Directions ▸
Take the entries that follow and write them out again, word for word.

╭──

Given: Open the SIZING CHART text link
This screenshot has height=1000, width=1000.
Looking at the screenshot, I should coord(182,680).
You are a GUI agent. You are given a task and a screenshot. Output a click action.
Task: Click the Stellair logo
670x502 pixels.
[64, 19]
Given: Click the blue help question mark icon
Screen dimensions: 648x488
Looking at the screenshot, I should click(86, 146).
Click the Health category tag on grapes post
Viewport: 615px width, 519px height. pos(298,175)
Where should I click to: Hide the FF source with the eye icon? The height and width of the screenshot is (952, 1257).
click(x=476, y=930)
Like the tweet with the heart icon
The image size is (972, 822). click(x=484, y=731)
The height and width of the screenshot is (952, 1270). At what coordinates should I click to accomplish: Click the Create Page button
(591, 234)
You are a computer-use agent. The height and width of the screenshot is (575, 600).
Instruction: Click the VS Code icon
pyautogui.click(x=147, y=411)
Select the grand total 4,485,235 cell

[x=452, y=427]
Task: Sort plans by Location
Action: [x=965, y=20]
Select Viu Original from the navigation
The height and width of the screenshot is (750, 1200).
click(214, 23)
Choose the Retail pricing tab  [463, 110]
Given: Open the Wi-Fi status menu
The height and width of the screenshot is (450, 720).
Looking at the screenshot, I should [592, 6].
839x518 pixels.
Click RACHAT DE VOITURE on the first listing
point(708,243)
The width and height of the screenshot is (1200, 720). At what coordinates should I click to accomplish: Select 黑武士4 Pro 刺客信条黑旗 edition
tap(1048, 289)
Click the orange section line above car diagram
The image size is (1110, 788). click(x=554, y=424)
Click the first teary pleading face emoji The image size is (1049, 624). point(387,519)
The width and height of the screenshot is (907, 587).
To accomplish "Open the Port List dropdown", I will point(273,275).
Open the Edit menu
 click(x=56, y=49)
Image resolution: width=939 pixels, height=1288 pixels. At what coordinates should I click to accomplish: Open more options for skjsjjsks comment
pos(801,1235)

╰──

Solved exercise ▸
Given: Open the SIZING CHART text link
This screenshot has height=1000, width=1000.
Looking at the screenshot, I should coord(182,680).
You are a GUI agent. You are given a task and a screenshot. Output a click action.
Task: Click the Stellair logo
670x502 pixels.
[64, 19]
Given: Click the blue help question mark icon
Screen dimensions: 648x488
Looking at the screenshot, I should click(86, 146).
Click the Health category tag on grapes post
Viewport: 615px width, 519px height. pos(298,175)
Where should I click to: Hide the FF source with the eye icon? The height and width of the screenshot is (952, 1257).
click(x=476, y=930)
Like the tweet with the heart icon
The image size is (972, 822). click(x=484, y=731)
The height and width of the screenshot is (952, 1270). At what coordinates should I click to accomplish: Click the Create Page button
(591, 234)
You are a computer-use agent. The height and width of the screenshot is (575, 600).
Instruction: Click the VS Code icon
pyautogui.click(x=147, y=411)
Select the grand total 4,485,235 cell

[x=452, y=427]
Task: Sort plans by Location
Action: [x=965, y=20]
Select Viu Original from the navigation
The height and width of the screenshot is (750, 1200).
click(214, 23)
Choose the Retail pricing tab  [463, 110]
Given: Open the Wi-Fi status menu
The height and width of the screenshot is (450, 720).
Looking at the screenshot, I should [592, 6].
839x518 pixels.
Click RACHAT DE VOITURE on the first listing
point(708,243)
The width and height of the screenshot is (1200, 720). At what coordinates should I click to accomplish: Select 黑武士4 Pro 刺客信条黑旗 edition
tap(1048, 289)
Click the orange section line above car diagram
The image size is (1110, 788). click(x=554, y=424)
Click the first teary pleading face emoji The image size is (1049, 624). point(387,519)
The width and height of the screenshot is (907, 587).
To accomplish "Open the Port List dropdown", I will point(273,275).
Open the Edit menu
 click(x=56, y=49)
Image resolution: width=939 pixels, height=1288 pixels. At what coordinates should I click to accomplish: Open more options for skjsjjsks comment
pos(801,1235)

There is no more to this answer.